31.

265 21 6
                                    

Minął kolejny tydzień od śmierci Vivien. Życie na Baker Street powoli wracało do normy. Sherlock po tygodniu pobytu w nowym domu, powrócił do starego mieszkania. Z dnia na dzień nudził się coraz bardziej. Z czasem zaczął rozwiązywać sprawy podsyłane od Grega. Ten z kolei stał się cichy i zamknięty w sobie. Nie odtrącał innych, ale lubił spędzać więcej czasu w samotności. Mycroft w pełni go rozumiał i nie chciał narzucać się policjantowi, jednocześnie chciał go wspierać najlepiej jak potrafił.
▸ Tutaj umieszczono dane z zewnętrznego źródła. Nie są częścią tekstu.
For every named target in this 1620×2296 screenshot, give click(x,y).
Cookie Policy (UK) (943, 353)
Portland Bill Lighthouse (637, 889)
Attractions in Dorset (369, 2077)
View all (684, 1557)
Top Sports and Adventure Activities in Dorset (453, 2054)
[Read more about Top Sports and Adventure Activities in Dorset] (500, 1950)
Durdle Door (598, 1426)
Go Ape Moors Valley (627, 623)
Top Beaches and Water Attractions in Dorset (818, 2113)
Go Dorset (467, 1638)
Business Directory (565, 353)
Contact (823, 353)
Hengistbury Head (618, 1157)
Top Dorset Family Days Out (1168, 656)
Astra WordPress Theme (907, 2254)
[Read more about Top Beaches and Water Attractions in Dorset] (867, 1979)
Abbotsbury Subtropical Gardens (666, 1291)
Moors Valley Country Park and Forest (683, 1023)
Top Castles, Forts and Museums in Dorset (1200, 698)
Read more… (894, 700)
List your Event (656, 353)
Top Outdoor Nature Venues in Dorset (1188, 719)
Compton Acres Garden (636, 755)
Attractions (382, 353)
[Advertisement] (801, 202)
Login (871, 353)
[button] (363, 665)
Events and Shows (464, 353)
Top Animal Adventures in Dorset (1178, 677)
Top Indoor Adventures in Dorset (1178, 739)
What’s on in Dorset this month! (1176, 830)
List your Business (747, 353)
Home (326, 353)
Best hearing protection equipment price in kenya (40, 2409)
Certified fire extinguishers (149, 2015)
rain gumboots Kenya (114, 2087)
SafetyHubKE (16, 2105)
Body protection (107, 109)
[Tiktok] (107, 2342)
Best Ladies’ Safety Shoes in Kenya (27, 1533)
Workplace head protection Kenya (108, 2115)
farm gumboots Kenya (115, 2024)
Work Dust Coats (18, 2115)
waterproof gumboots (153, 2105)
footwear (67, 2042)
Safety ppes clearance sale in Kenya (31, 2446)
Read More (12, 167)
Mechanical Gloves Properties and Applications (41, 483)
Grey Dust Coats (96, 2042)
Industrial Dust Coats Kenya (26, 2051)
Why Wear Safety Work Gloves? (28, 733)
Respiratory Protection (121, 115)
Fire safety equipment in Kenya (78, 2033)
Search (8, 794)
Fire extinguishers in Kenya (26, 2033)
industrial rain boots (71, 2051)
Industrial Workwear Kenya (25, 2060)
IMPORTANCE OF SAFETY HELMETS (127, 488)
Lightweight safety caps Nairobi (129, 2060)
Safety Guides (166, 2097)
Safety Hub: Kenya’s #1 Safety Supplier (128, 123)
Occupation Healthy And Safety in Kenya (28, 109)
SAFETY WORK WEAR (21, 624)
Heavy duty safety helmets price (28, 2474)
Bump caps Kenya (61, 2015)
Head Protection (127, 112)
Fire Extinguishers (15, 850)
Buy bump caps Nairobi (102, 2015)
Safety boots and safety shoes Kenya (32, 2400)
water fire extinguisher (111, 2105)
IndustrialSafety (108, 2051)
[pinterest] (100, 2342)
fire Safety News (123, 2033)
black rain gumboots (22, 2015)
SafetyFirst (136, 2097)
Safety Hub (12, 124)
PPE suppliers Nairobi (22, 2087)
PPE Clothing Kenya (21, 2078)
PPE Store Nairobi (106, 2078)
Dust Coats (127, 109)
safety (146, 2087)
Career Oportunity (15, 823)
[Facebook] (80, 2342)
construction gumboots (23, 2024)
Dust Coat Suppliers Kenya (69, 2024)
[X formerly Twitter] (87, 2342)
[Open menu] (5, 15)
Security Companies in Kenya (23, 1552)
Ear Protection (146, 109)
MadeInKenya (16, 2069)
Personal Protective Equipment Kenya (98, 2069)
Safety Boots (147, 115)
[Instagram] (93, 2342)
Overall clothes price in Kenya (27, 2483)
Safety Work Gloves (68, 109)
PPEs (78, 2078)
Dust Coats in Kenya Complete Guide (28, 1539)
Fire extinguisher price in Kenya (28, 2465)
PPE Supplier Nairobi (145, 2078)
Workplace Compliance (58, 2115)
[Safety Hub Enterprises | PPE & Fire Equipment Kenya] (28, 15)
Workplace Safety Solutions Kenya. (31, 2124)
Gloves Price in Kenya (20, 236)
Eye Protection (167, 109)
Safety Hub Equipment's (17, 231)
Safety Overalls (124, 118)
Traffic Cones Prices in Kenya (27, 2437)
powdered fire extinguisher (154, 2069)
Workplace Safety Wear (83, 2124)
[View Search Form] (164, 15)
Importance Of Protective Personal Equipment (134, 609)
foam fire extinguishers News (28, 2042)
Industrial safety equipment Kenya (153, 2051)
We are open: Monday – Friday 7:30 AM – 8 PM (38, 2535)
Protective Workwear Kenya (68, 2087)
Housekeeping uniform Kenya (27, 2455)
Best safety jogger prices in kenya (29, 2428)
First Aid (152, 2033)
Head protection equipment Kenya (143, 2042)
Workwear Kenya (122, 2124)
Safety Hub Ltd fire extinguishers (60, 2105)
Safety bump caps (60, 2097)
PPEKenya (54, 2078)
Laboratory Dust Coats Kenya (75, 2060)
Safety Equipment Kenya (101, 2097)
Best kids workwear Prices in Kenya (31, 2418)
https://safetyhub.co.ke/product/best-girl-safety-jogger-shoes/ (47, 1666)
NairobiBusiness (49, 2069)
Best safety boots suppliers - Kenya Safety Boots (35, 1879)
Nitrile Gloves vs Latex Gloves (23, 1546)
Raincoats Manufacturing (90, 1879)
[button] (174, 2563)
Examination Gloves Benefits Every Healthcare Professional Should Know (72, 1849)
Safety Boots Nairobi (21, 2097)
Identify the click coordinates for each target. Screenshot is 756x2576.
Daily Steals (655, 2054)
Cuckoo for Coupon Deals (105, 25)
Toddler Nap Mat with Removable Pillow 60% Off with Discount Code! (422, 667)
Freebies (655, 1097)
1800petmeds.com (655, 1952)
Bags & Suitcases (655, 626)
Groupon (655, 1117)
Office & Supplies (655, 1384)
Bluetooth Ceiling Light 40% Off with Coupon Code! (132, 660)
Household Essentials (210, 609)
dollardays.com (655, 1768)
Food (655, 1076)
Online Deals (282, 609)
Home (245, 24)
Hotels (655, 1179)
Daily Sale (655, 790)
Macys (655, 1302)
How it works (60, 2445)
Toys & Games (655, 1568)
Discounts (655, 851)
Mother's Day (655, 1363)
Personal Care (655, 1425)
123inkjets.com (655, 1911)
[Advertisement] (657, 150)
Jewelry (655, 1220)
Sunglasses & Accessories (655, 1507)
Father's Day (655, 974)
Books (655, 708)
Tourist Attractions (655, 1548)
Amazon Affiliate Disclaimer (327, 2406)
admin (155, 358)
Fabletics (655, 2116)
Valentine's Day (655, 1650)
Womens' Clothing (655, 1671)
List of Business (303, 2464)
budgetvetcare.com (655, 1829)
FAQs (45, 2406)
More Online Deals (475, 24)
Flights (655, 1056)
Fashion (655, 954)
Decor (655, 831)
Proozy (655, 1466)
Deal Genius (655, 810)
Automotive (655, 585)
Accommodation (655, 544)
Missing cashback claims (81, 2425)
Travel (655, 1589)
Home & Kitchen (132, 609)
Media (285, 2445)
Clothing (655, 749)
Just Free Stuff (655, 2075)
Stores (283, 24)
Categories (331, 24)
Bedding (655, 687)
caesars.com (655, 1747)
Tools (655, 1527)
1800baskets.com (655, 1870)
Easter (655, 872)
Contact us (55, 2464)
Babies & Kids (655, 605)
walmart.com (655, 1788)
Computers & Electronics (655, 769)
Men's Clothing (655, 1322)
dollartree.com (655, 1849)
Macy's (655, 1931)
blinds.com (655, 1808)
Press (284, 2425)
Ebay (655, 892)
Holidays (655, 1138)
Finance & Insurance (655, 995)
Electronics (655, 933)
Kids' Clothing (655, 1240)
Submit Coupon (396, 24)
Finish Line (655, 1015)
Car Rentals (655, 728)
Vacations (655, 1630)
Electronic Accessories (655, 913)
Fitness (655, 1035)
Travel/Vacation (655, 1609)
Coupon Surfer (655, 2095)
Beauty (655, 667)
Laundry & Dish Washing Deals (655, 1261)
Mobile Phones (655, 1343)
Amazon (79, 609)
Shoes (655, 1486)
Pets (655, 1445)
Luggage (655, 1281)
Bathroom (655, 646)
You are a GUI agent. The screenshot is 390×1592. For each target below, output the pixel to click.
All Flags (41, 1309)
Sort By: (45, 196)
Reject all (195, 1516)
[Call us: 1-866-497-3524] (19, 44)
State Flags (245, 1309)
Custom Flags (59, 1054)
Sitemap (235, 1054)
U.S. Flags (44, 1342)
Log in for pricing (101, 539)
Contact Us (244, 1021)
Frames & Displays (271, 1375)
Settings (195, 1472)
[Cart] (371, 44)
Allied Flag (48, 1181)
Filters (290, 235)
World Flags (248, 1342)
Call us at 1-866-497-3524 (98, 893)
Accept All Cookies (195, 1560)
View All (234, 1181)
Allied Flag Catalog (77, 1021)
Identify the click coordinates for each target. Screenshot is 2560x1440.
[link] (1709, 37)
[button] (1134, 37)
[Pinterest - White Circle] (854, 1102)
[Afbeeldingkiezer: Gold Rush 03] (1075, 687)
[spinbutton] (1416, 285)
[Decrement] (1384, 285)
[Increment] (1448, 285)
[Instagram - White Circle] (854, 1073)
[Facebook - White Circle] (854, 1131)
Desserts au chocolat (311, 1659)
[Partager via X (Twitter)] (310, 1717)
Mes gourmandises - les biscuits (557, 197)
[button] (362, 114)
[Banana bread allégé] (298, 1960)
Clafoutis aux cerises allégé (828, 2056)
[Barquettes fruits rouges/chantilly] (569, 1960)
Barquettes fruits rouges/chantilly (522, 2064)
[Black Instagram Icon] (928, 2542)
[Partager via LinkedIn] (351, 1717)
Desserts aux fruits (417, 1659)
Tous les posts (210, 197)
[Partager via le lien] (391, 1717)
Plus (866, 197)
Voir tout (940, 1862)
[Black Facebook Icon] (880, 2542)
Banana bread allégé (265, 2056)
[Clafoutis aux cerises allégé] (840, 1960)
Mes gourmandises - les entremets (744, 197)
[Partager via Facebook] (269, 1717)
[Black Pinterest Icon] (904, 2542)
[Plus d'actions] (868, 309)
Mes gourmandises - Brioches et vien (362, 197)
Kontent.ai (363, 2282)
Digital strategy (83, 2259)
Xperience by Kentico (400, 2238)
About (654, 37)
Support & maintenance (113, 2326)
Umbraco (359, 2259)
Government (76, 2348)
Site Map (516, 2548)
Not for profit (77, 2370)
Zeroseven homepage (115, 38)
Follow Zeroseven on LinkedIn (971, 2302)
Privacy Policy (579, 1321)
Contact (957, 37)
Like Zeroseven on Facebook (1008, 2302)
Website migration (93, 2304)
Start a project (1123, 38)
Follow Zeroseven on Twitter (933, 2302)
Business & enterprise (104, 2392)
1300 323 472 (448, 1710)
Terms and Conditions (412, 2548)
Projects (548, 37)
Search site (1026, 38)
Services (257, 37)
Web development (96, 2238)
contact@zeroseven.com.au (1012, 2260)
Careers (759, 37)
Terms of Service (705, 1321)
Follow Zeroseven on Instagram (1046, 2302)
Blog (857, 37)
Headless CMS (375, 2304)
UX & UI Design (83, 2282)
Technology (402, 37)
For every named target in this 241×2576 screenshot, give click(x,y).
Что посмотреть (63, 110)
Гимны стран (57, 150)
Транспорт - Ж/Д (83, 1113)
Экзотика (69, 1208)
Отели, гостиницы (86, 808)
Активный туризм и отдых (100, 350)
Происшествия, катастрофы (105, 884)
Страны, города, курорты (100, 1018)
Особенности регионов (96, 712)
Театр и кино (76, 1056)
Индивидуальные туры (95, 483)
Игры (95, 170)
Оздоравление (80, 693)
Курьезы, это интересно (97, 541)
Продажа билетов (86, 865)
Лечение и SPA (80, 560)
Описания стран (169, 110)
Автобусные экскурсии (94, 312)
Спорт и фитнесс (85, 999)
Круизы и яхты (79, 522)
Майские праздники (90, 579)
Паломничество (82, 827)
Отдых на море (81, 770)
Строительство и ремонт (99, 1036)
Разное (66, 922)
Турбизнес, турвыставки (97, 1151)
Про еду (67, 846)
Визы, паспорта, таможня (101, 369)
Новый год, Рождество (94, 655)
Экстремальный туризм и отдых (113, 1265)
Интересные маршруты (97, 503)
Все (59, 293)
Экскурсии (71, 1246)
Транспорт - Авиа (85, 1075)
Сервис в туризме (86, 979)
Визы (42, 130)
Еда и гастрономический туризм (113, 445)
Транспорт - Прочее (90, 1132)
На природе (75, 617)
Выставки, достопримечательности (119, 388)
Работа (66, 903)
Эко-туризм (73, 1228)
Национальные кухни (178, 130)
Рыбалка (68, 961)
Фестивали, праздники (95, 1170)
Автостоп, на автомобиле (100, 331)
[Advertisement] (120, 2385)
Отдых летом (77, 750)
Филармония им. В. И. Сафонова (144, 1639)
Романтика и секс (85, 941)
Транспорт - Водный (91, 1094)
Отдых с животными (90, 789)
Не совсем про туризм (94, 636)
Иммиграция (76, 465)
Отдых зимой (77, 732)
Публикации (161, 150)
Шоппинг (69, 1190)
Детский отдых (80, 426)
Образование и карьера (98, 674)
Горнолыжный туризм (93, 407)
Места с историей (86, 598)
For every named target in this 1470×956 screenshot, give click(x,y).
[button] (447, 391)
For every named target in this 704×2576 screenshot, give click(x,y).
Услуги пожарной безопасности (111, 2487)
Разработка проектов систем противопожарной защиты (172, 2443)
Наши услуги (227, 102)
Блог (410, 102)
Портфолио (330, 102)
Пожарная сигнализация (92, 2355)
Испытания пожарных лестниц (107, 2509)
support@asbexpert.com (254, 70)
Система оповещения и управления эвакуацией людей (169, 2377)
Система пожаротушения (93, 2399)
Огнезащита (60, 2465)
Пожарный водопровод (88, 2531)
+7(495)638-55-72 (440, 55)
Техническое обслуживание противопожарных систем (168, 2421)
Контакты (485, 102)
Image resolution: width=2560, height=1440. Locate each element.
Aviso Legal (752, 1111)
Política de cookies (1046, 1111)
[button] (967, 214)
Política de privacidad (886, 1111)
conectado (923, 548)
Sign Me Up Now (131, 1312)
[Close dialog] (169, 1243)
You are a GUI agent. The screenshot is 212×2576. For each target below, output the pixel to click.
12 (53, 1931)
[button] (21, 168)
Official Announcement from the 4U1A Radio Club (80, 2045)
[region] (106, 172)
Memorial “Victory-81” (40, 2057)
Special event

Molly i John również pracowali i wracali do normalnego życia. Ostatnie dni poświęcali również na remont domku kupionego przez Vivien. Pani Hudson codziennie kontrolowała młodszego Holmesa. Pomimo tego, że sama z problemami radziła sobie z daną sytuacją, pilnowała Sherlocka, by ten nie robił głupstw.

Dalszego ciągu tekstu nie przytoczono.